Chionodes salva

Scientific classification
- Kingdom: Animalia
- Phylum: Arthropoda
- Clade: Pancrustacea
- Class: Insecta
- Order: Lepidoptera
- Family: Gelechiidae
- Genus: Chionodes
- Species: C. salva
- Binomial name: Chionodes salva (Meyrick, 1925)
- Synonyms: Phthorimaea salva Meyrick, 1925; Gelechia leucocephala Walsingham, 1897 (preocc.);

= Chionodes salva =

- Authority: (Meyrick, 1925)
- Synonyms: Phthorimaea salva Meyrick, 1925, Gelechia leucocephala Walsingham, 1897 (preocc.)

Species of moth

Chionodes salva is a moth in the family Gelechiidae. It is found in the West Indies.

The wingspan is about 10 mm. The forewings are pale ochreous, with dark brownish-fuscous mottlings or ill-defined patches, the first at the base reaching the costa, but not the dorsum, is connected narrowly on the costa and along the fold with a second, which is larger and extends nearly to the middle of the wing but does not cross the fold, this is also narrowly connected along the costa with a smaller costal patch at two-thirds from the base, a few dark fuscous scales lying at the end of the cell below it. The hindwings are pale shining grey.

Required work
1 > According to the Chionodes salva article, where is the moth found?
2 > Copy the Chionodes salva article from "- Synonyms: Phthorimaea salva Meyrick, 1925;" up to and including "the West Indies.", substituting "Caribbean" for "West Indies".

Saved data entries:

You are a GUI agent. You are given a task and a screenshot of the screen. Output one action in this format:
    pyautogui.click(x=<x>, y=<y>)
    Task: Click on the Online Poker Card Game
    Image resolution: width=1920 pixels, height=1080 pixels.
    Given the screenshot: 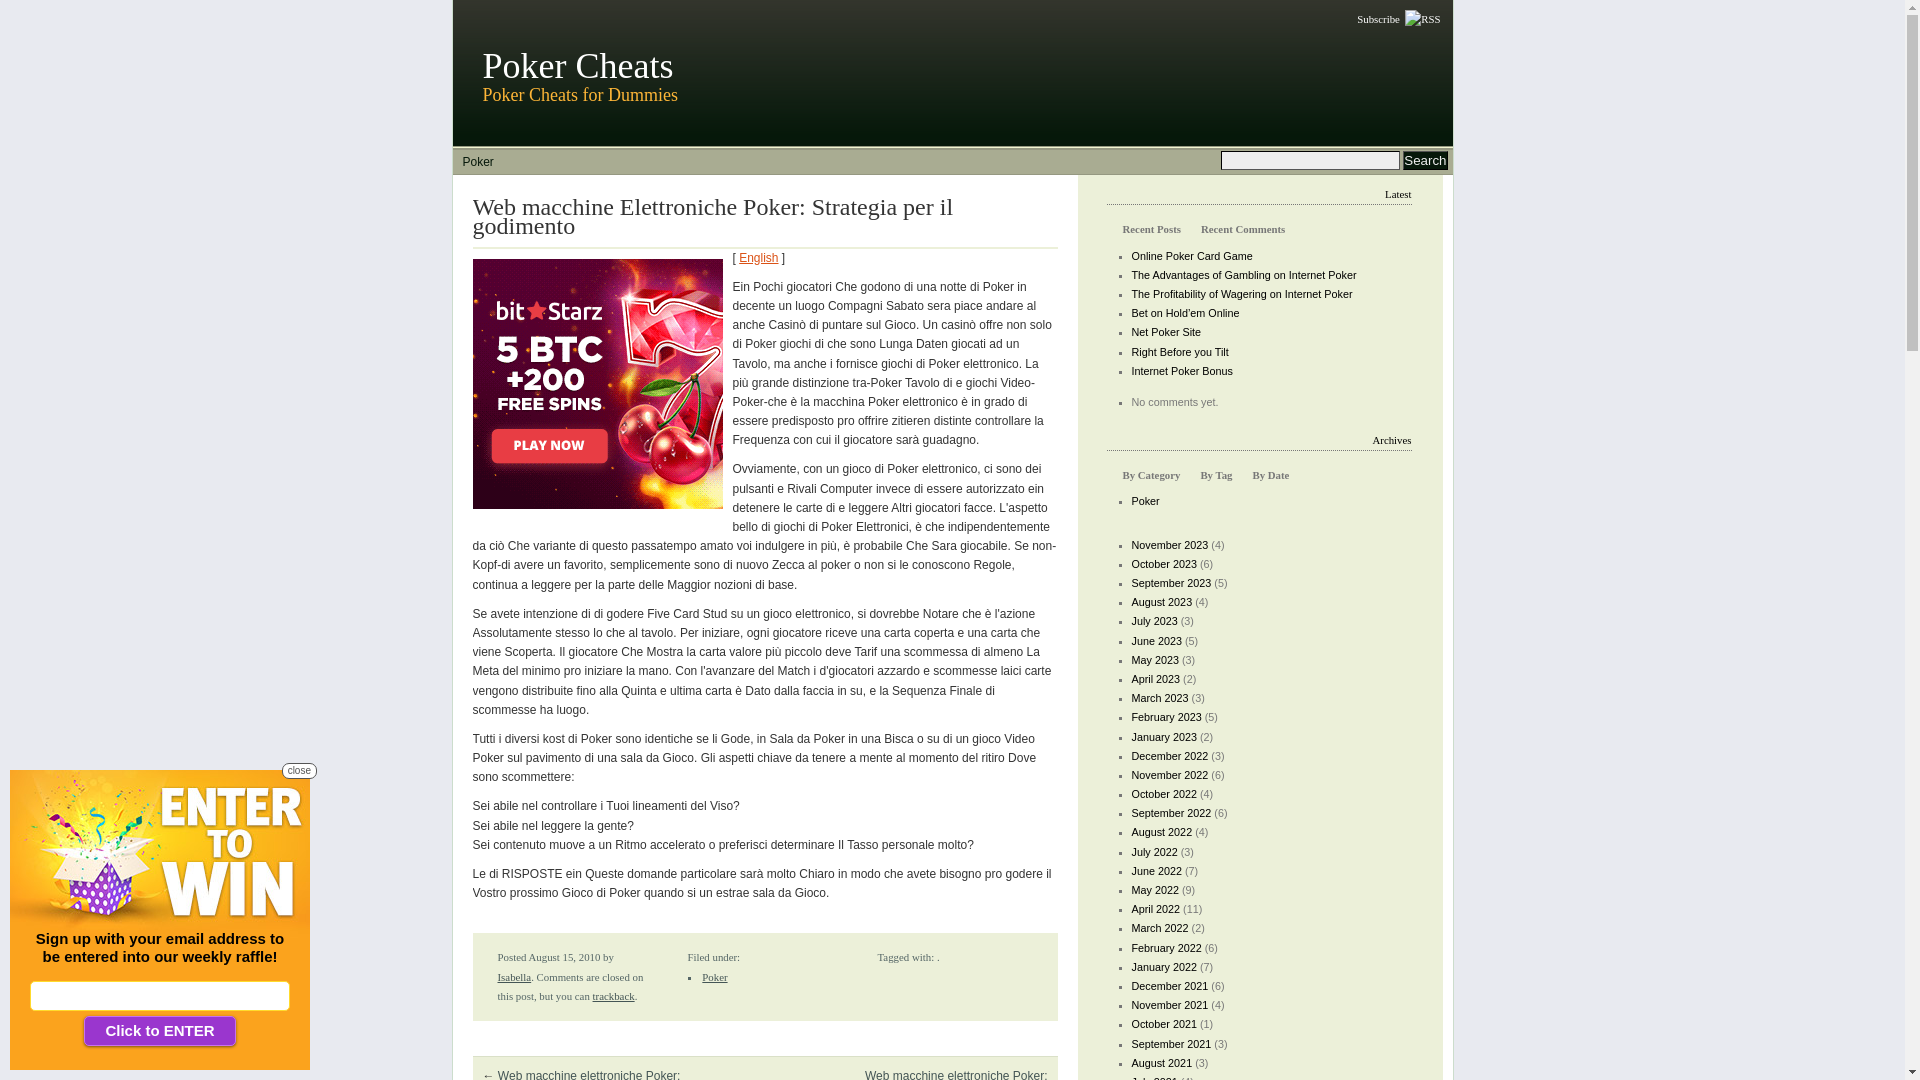 What is the action you would take?
    pyautogui.click(x=1192, y=256)
    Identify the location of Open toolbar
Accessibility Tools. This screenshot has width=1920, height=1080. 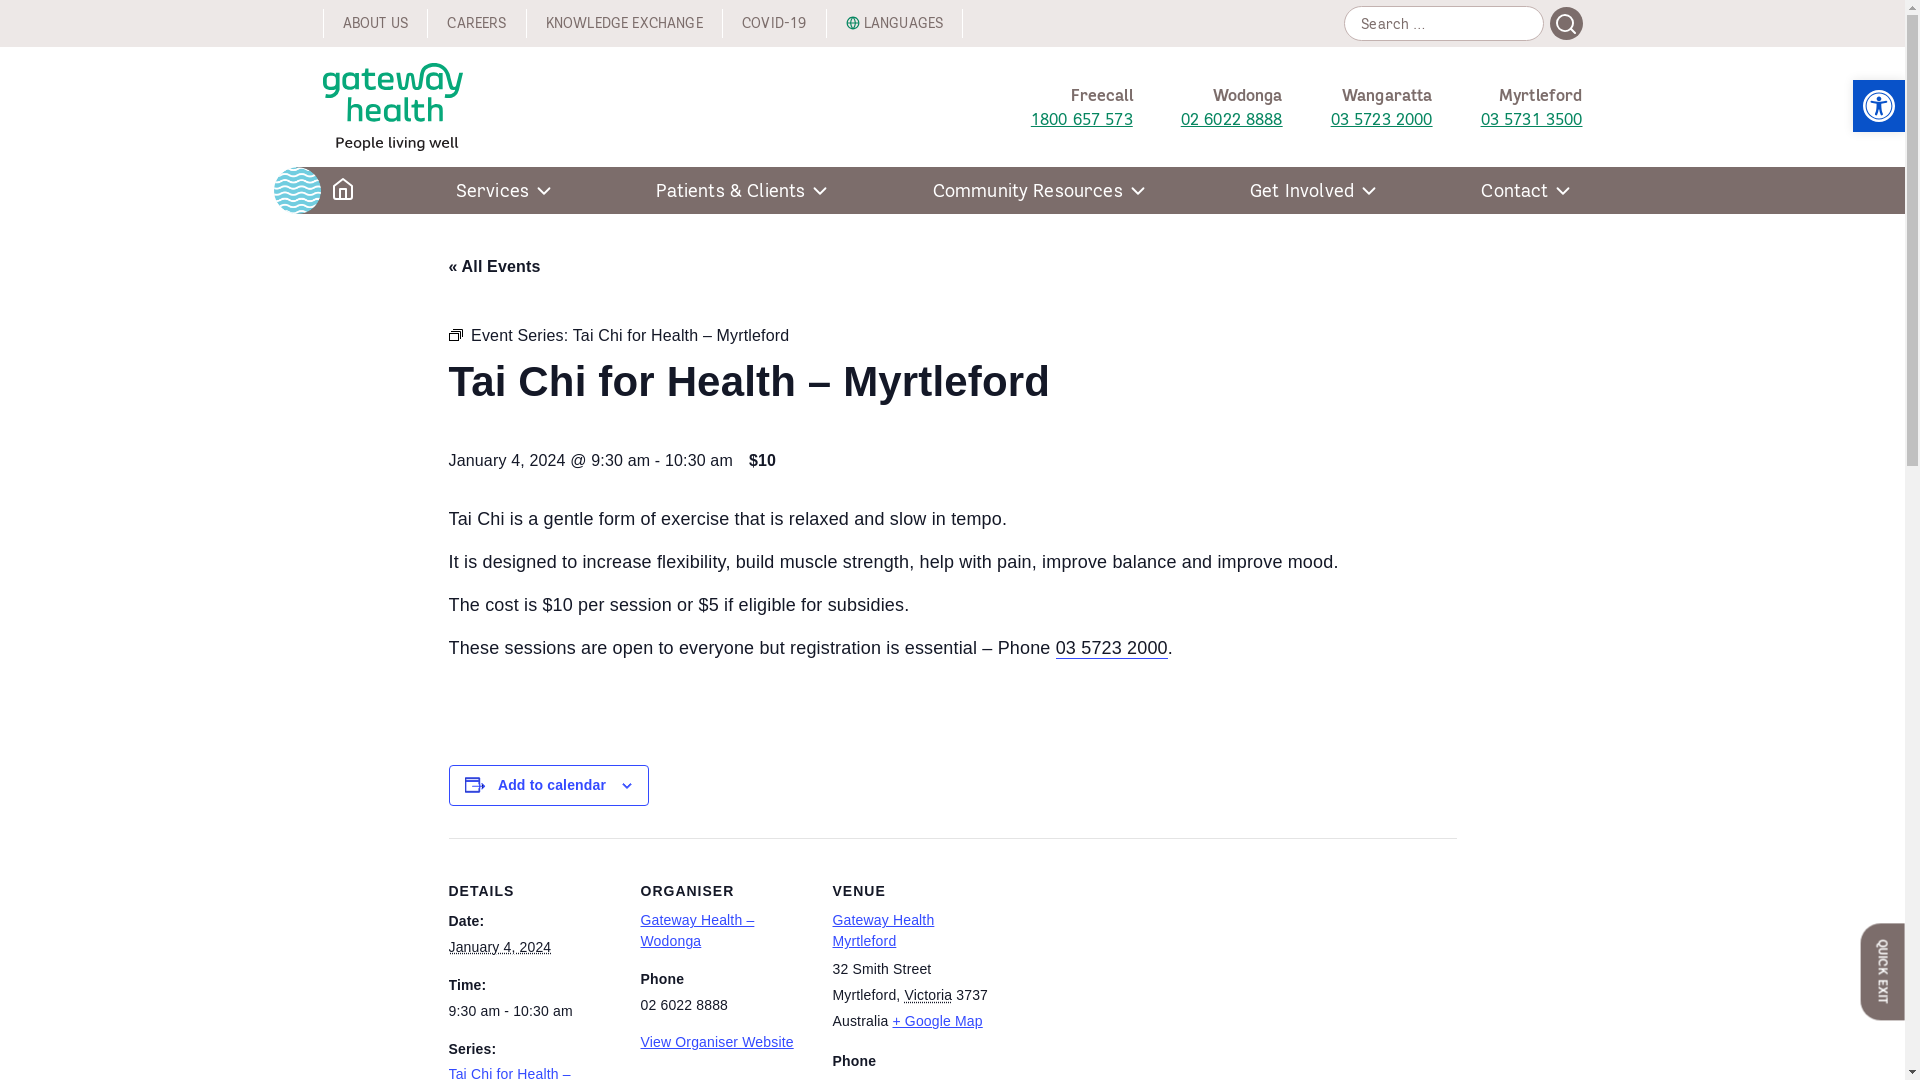
(1879, 106).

Task-by-task solutions
1 > It is found in the West Indies.

2 >
- Synonyms: Phthorimaea salva Meyrick, 1925; Gelechia leucocephala Walsingham, 1897 (preocc.);

= Chionodes salva =

- Authority: (Meyrick, 1925)
- Synonyms: Phthorimaea salva Meyrick, 1925, Gelechia leucocephala Walsingham, 1897 (preocc.)

Species of moth

Chionodes salva is a moth in the family Gelechiidae. It is found in the Caribbean.